Beth annuì pensando a cosa fare, poi gli sorrise incoraggiante.
"Io ti credo, ma non dipende da me, sto solo cercando di aiutarti. Sei fortunato che Ben mi abbia chiamata. Pensa se avesse voluto tenermi fuori da questa storia..."
Si passò una mano sulla spalla per spostarsi i capelli e all'improvviso ricordò.
"Quelle due ragazze... Mick ha detto che le avevi addormentate! Quando sono andate via, ti hanno visto?" Domandò speranzosa. "Potrebbero testimoniare che fossi con loro."
Josef scosse debolmente la testa e alzò la mano per indicarle un tre con le dita, poi rispose, voltandosi a guardare di nuovo la porta.
"Erano tre, ma non sono reperibili. Posso fare la mia telefonata, adesso?" Domandò evasivo a sua volta, cercando di sottrarsi a quell'interrogatorio del tutto sgradevole per lui. Non voleva far capire a Beth cosa fosse accaduto quella sera dopo che eravamo andati via.
Beth per tutta risposta, assottigliò lo sguardo e lo irrigidì.
Stava solo cercando di aiutarlo, ma a quanto pareva, Josef non voleva farsi aiutare. Era determinato a non collaborare e Beth temeva di sapere perchè. Aspettava me.
"Ha il suo cellulare?" Chiese allora freddamente, tornando a dargli del lei per l'irritazione.
Il vampiro capì di avere toccato una corda delicata in seguito alla reazione di Beth e si portò la mano sulla tasca, stringendosi nelle spalle.
"Certo che ce l'ho, detective!"
"Perfetto, può chiamare il suo avvocato."
Lo autorizzò alzandosi e spalancando la porta, avvisò l'agente.
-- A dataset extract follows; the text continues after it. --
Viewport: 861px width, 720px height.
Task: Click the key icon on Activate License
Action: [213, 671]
"Il Signor Kostan chiama il suo avvocato, adesso." Poi si voltò di nuovo verso Josef, guardandolo negli occhi piena di delusione.
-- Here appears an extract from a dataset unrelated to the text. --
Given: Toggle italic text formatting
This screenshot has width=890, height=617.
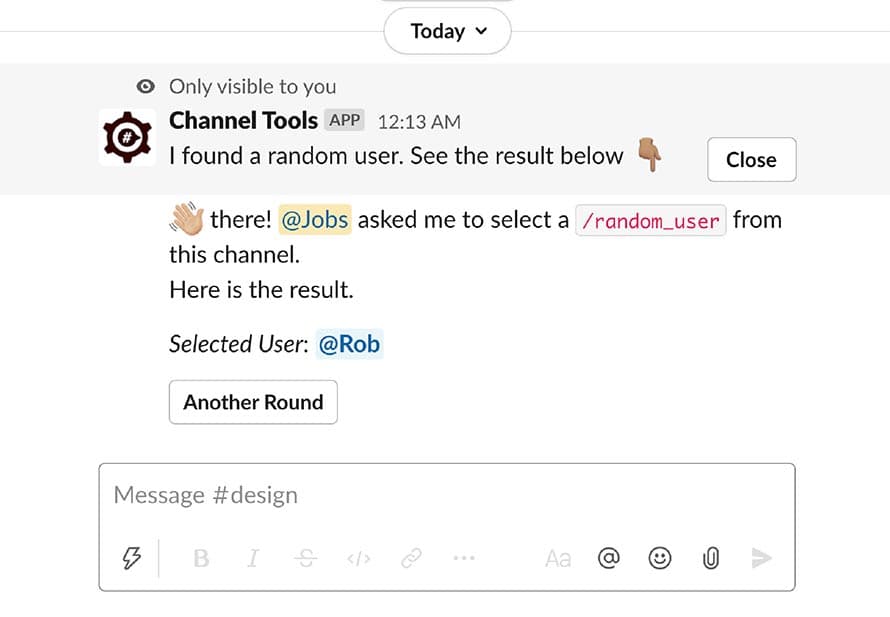Looking at the screenshot, I should (x=253, y=559).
Fu allora che lui cercò di rimediare in qualche modo.
"Beth." L'aveva chiamata con volce ferma, prima che uscisse, piantandole addosso i suoi occhi d'ambra.
"Grazie."
Pronunciò quella parola in modo leggero, sperando che potesse coglierne la sfumatura impercettibile che nascondeva i suoi veri sentimenti di preoccupazione e di riconoscenza. Ma aveva fatto una promessa a se stesso che non voleva ancora infrangere.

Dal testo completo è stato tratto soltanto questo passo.